Doctor Who – Flatline review

Well, this season of Doctor Who just gets better and better. Last week’s excellent Mummy on the Orient Express is followed by the equally excellent – if not more excellent – Flatline. As usual, expect spoilers below.


The Doctor promises to get Clara back home for some Danny date malarkey however the Tardis deposits them on some Bristol-flavoured railway sidings. There is a small complication in that the Tardis is, well, small. The insides are still normal sized but the door has shrunk. The doctor and Clara are able to climb out. The Doctor tells Clara to go off and investigate while he tries to fix the Tardis. He gives Clara a nano-tech earpiece so he can see what she sees.

Later Clara returns and finds the Tardis shrunk even more so it’s now exactly toy Tardis sized. (I bet the get them in the shops for Christmas). The Doctor is able to reach out of the tiny door and give Clara his sonic screwdriver. Clara takes the Tardis along in her bag.

Clara goes off and meets some community service guys painting over graffiti in an underpass. One young graffiti artist called Rigsy tells Clara about people who went missing and she takes him along to investigate. They go to one flat with an interesting desert mural on the wall. Rigsy explains that the missing person disappeared from a locked room and perhaps their body is somehow still there like in a locked room mystery in detective fiction. The Doctor thinks the “fluorescent pudding brain” might be onto something.

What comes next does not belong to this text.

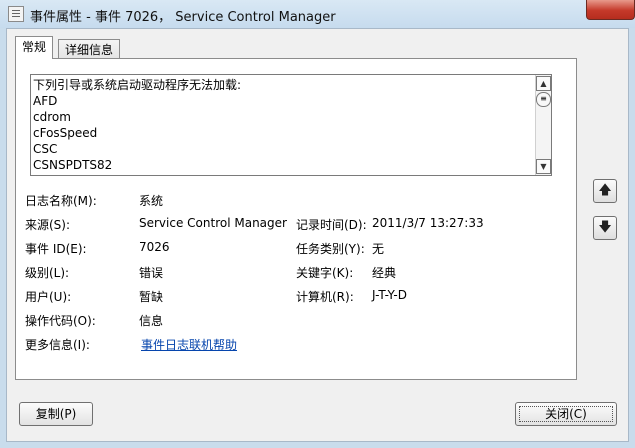  What do you see at coordinates (56, 249) in the screenshot?
I see `event-id-label: 事件 ID(E):` at bounding box center [56, 249].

In another house they are in the next room when a police-woman is sucked into the carpet. The doctor sees a diagram of the human nervous system on the wall and realises the mural in the other flat was of human skin. The doctor explains that creatures from a two-dimensional universe are trying to makes sense of our three-dimensional one and they are sampling humans. Their manipulation of the dimensions is having an effect on the Tardis which is losing power. Clara and Rigsy have a narrow escape from the same flattening fate. These scenes are some of the most wonderfully creepy ones Doctor Who has ever done and are very gripping.

Back at the underpass Clara glimpses some murals of human figures, all of which went missing. The Doctor realises that they are camouflaged images of the aliens who sampled the humans. Clara and the others are forced to run and hide in a railway building. The doctor tells Clara she has to take charge. And she does. When the grumpy supervisor of the guys on community service asks who she is she says: “I’ll tell you who I am. I’m the one chance you’ve got of staying alive. That’s who I am.” “Very good,” observes the Doctor.

The aliens chase the survivors deeper into railway tunnels gradually picking them off. And each time it is, I will repeat the phrase, genuinely creepy. It’s a lot more creepy than a lot of big-budget movies manage to do. The creatures are now taking on three dimensional form like flickering copies of their victims. They are also able to flatten or restore door handles.

At one point Clara drops the Tardis and it lands on a railway line. She can’t get to it so she tells the doctor to move it in the style of the Addams family. We then get the delicious sight of the Doctor’s hand reaching out to physically move the toy Tardis off the line.

When Clara is reunited with the Tardis it is in”siege mode” and looks like a little blue Pandorica. The Doctor does not have enough power to restore the Tardis to working order and Clara hits on a clever idea. She gets Rigsy to paint a picture of a flattened door. When the creatures try to unflatten the picture all their energy goes into the Tardis allowing the doctor to restore it to normal size.

He exits and confronts the creatures who he now calls “the Boneless”. “You are monsters!” he tells them. “That is the role you seem determined to play. So it seems I must play mine. The man that stops the monsters.” He expels them back to their own universe.

Later back outside Clara is trying to get the Doctor to praise her for her taking on the roll he normally does and to say she was a “good Doctor”. “You were an exceptional Doctor, Clara. Goodness had nothing to do with it,” he retorts.

Well, this episode was both exceptional and good. The two-dimensional creatures were inspired and extremely well realised and led to many a creepy demise. I may have to rank them right up there with the Weeping Angels in regards to genuinely creepy monsters introduced in the modern version of the show.

There are just three episodes left of this season but I think I am safe in saying that this season is the most consistently good since the show returned in 2005.